Fantôme de la Guerre froide, la station d'écoutes abandonnée du Teufelsberg est devenue à Berlin une véritable attraction touristique, mais personne ne sait que faire de cette ruine, symbole de l'histoire tumultueuse de l'Allemagne.

«Le lieu a quelque chose de mystérieux et son histoire fascine». Entre 1973 et 1975, Chris MacLarren, aujourd'hui retraité de l'armée américaine, a travaillé dans les locaux de la station créée en pleine forêt en 1963 par les États-Unis et la Grande-Bretagne pour écouter l'Allemagne de l'Est et au-delà.

Il revient désormais chaque dimanche avec des touristes à l'étage où il travaillait. L'endroit, désaffecté, est couvert de fresques de «street art». La station n'est plus qu'une carcasse surmontée de trois grands bulbes qui abritaient les systèmes d'écoutes longue portée des Alliés.
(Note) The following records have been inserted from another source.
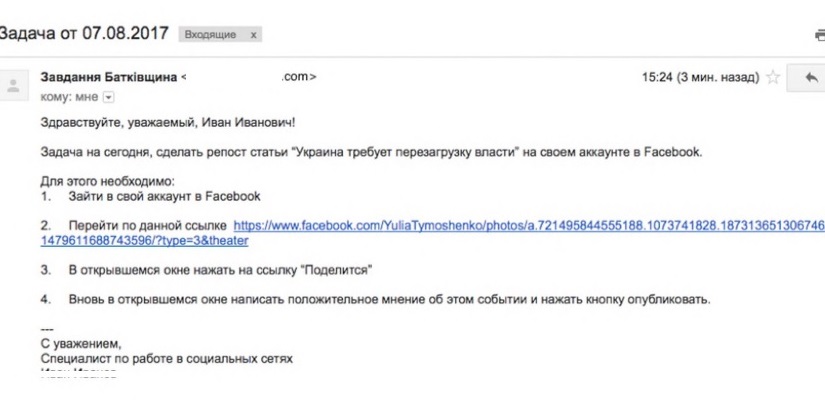Viewport: 825px width, 400px height.
Task: Click the greeting line to Иван Иванович
Action: pos(168,123)
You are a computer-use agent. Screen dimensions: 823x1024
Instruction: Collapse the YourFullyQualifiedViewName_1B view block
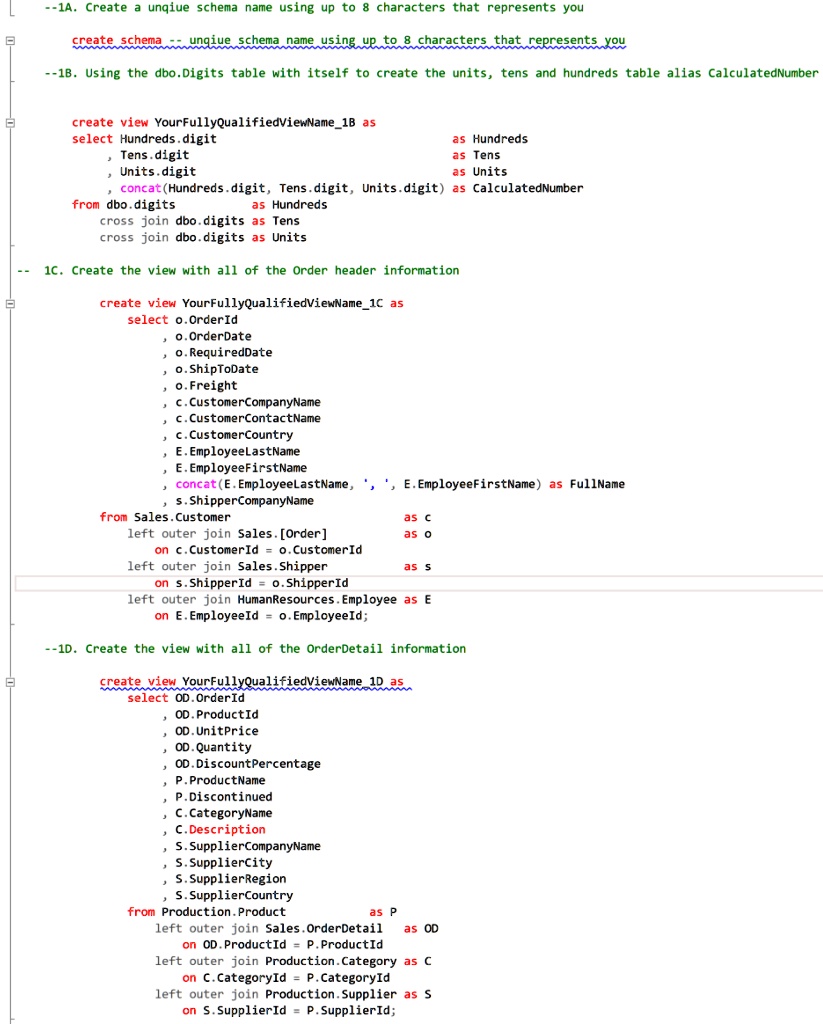click(x=8, y=123)
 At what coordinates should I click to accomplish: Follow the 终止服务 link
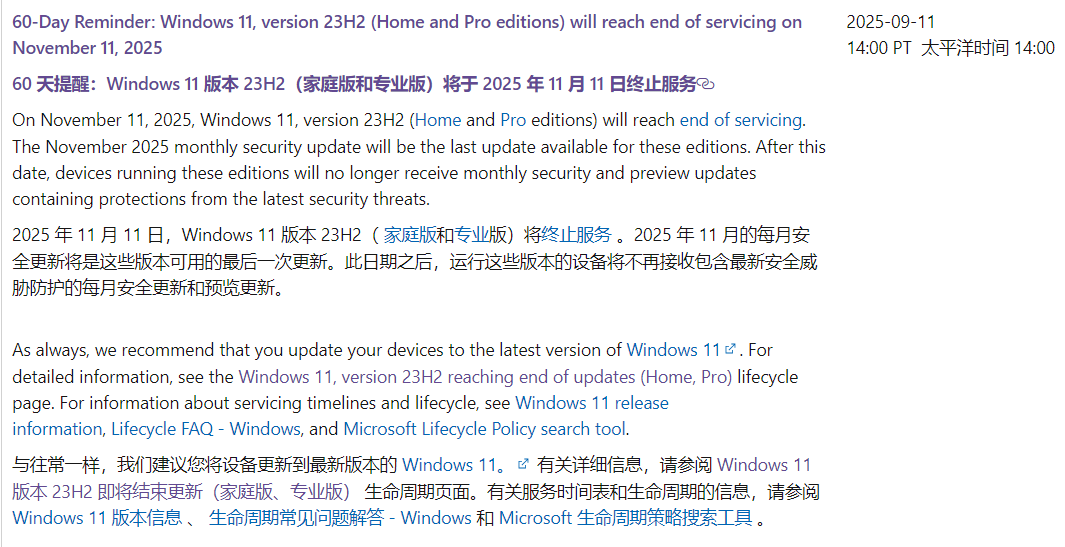[576, 235]
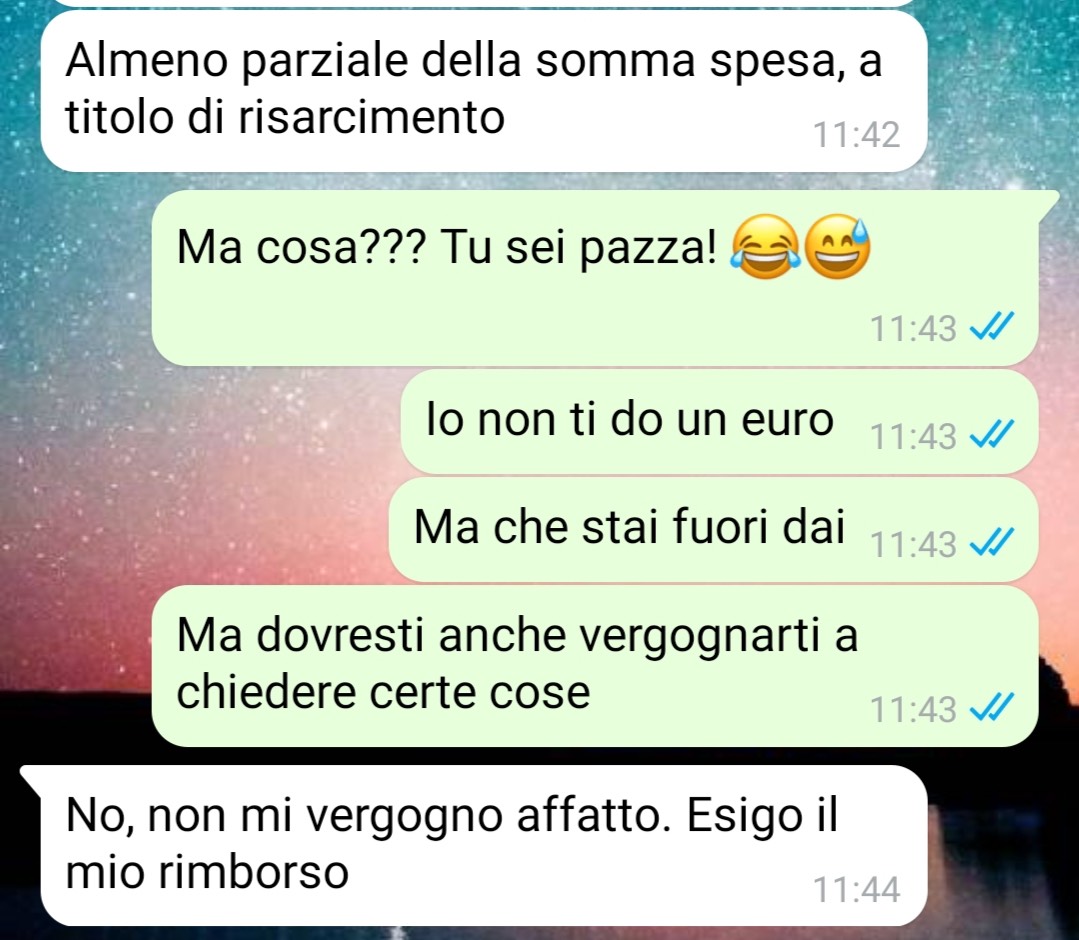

Autrefois prisé des squatteurs et autres adeptes de fêtes sauvages, le Teufelsberg (la colline du Diable) est devenu un aimant pour les touristes à la recherche des traces «authentiques» du passé troublé de la capitale allemande. Loin de Checkpoint Charlie, l'ancien point de passage entre Berlin Ouest/Est, investi par les fast-food et les voyagistes, dans le centre de la ville.

La colline est elle-même un morceau d'histoire.

Quelque 26 millions de mètres cubes de décombres des bombardements de la Seconde Guerre mondiale ont donné naissance à ce monticule de 115 mètres de haut, aujourd'hui le point le plus haut de la ville. C'est là même que Hitler avait fait démarrer en 1937 les travaux de la cité universitaire qui devait, avec le stade olympique, constituer l'entrée ouest de «Germania», la future capitale du «Reich de Mille ans».

Travail «fastidieux» mais «essentiel»

Environ 10 000 personnes viennent chaque année au Teufelsberg, caché dans la forêt de Grunewald. «Il y a une majorité d'Allemands de l'Ouest mais également beaucoup d'étrangers», déclare M. MacLarren qui, à chaque visite, plonge ses auditeurs au coeur de la Guerre froide. «On avait l'habitude de dire que l'on pouvait entendre Brejnev se laver les dents», rigole-t-il, décrivant son travail d'écoute comme «fastidieux, ennuyeux» mais «essentiel» pour garantir la sécurité de l'Ouest.

«C'était comme l'assemblage d'un casse-tête, donc il fallait aimer les casse-têtes», explique-t-il encore, livrant anecdote sur anecdote. Des centaines de marches permettent de grimper au sommet de la tour principale d'où on a une vue à 360 degrés sur Berlin et Potsdam.

Cette situation exceptionnelle a donné à des investisseurs immobiliers l'idée de racheter en 1996 le site abandonné par les Alliés un an après la chute du Mur. Mais de leur projet d'hôtel 5 étoiles et de lofts avec vue panoramique ne reste plus que le squelette d'un appartement-témoin.

La station est tombée en ruines et le classement en 2006 du périmètre en zone naturelle complique encore tout éventuel projet de construction.

À la faveur des multiples trous creusés dans le grillage entourant le site, le promeneur a longtemps pu y flâner, mais depuis trois ans les investisseurs ont mandaté un gérant pour s'occuper du lieu.

La clôture, réparée, est surveillée et le visiteur doit s'acquitter de 7 à 15 euros (pour la visite historique conduite par M. MacLarren).

En parallèle, une association «Berliner Teufelsberg» s'est créée pour faire du Teufelsberg un «mémorial» où pourraient être organisés des évènements artistiques et culturels, actuellement interdits pour des raisons de sécurité.

Mais entre les propriétaires, la ville État de Berlin, le gérant, l'association et les riverains, aucun accord n'a pour le moment été trouvé.

La dernière hypothèse en date est celle d'un rachat du site par la ville État. «Cela aurait du sens pour le Land de Berlin», confirme à l'AFP Marc Schulte, conseiller responsable du développement urbain pour l'arrondissement de Charlottenburg, où se trouve le Teufelsberg.

Le futur maire de Berlin, Michael Müller, soutiendrait un tel projet, selon des informations de presse, mais la pierre d'achoppement serait le prix envisagé par les actuels propriétaires alors que Berlin est déjà lourdement endettée.

«Au plus tôt, il y aura des changements à cette situation en milieu d'année prochaine», a mystérieusement promis un des investisseurs, contacté par l'AFP.